- Episode no.: Series 2 Episode 4
- Directed by: Declan Lowney
- Written by: Graham Linehan; Arthur Mathews;
- Cinematography by: Chris Owen
- Editing by: Mykola Pawluk; Tim Waddell;
- Original air date: 29 March 1996

Guest appearances
- Joe Rooney as Father Damien Lennon; John Olohan as Sergeant Hodgins; Tony Guilfoyle as Father Larry Duff; Rio Fanning as Father Frost; Arthur Mathews and Charlotte Bradley as Picnic Couple; Mal Whyte as Benson; Don Foley as Jim; Patrick Drury as John; Rynagh O'Grady as Mary; Ann Rowan as Mrs Glynn;

Episode chronology
| ← Previous "Tentacles of Doom" | Next → "A Song for Europe" |

= Old Grey Whistle Theft =

"Old Grey Whistle Theft" is the fourth episode of the second series of the Channel 4 sitcom Father Ted. The title is a pun on the BBC TV music show The Old Grey Whistle Test.

==Synopsis==
Ted prepares for a picnic outing with other priests, but find they have been waylaid, while Dougal makes an excuse not to go so he can spend more time with a rebellious new priest, Father Damien "Damo" Lennon, who behaves like an insolent teenager. Ted expresses his concerns about Damien to Dougal, but Dougal continues to hang out with him. Ted decides to go to the desolate picnic area by himself. However, he is forced to take Jack with him, after Jack recognised a bottle of Jacob's Creek Chardonnay from 1991 that Ted was taking, just by hearing the bottle clinking (despite Ted trying to convince him that it is just fizzy water), and demanded a drink; Jack very quickly drinks the whole bottle when Ted's back is turned. Despite no one else being there, a couple of aggressive regulars accost Ted, demanding they move, and the overzealous groundskeeper Benson intercedes, blowing his whistle frequently. Ted, disgusted, leaves with Jack.

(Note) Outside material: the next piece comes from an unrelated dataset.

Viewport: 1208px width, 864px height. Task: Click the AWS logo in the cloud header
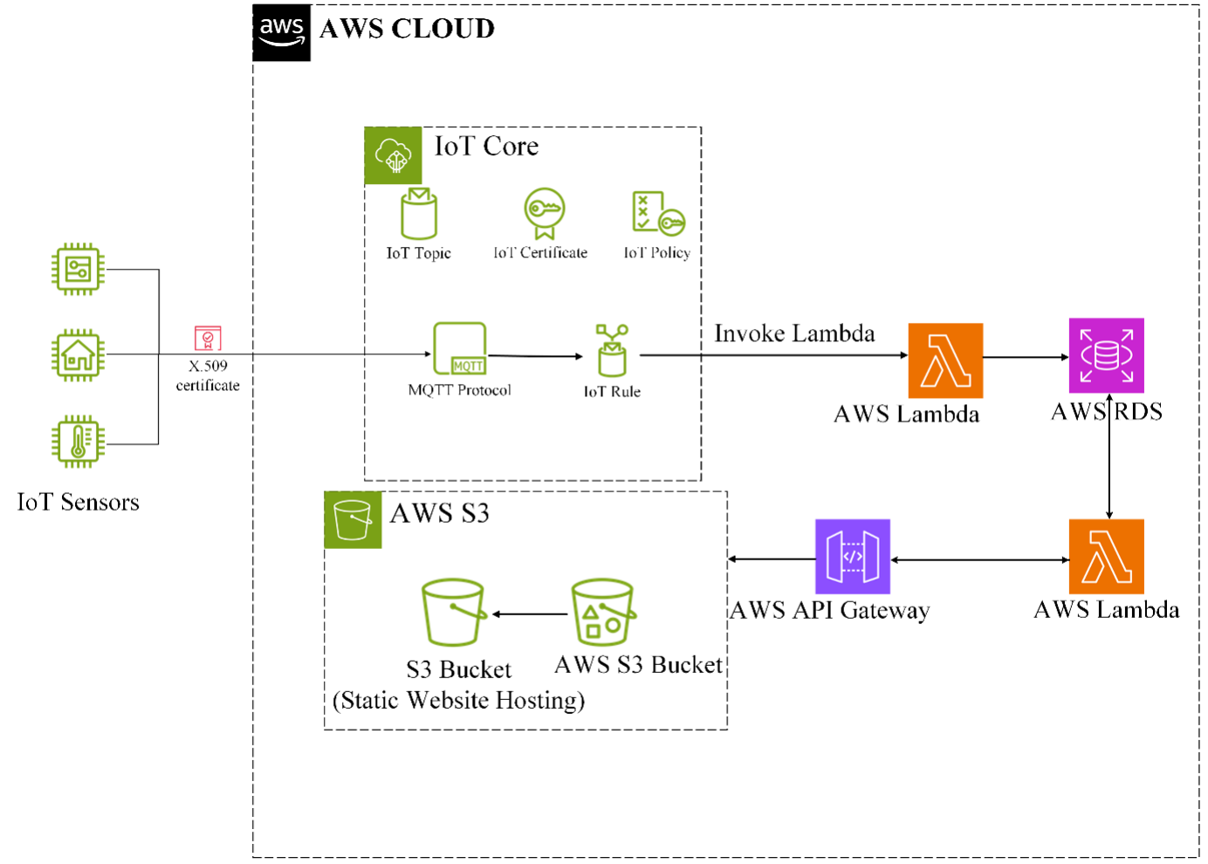(281, 32)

That night, an unknown person steals Benson's whistle, and the next day the whole of Craggy Island is in arms about the theft; Benson is so traumatised about the theft that he has lost the use of his leg and is forced to use a wheelchair. Ted discovers the whistle in a pack of cigarettes in Dougal's coat, and starts to get Dougal to confess. Just then, Benson and Sergeant Hodgkins arrive at the parochial house, with news that a witness to the crime said it was done by a priest. Dougal, having misinterpreted what Ted was telling him, states Ted stole the whistle. Shocked, Ted leaves to come up with an explanation. While he is out of the room, Father Frost arrives, dragging Damien with him, having discovered he was the actual thief and that he tried to frame Dougal. Ted returns, and starts a long fabrication of the reasons for stealing the whistle until he realises the case has been solved. After the others leave, Ted gives Dougal a lecture about trusting those who are "cool". He explains that there is no place in the Roman Catholic Church for bad apples such as Father Damien, the Bishop of Galway (a priest who lived with his housekeeper), and a priest who was running guns into Iraq – "the list goes on and on". He then asks Dougal if he has learned anything from this, to which Dougal replies, "No".

==Production==
Arthur Mathews plays the irate man who – strictly observing the picnic area's no-swearing rule – tells Ted to, "Fup off, you grasshole!"

==Legacy==
In 2015, Joe Rooney said that he would be interested in making a Father Damo spin-off, and suggested that Damo would probably be working in The Projects in New York City, living with "a girl and a gay fella" and rapping Mass. In 2016, Rooney reprised the role of Damo for an Over The Top wrestling match alongside Patrick McDonnell and Michael Redmond as Eoin McLove and Father Stone.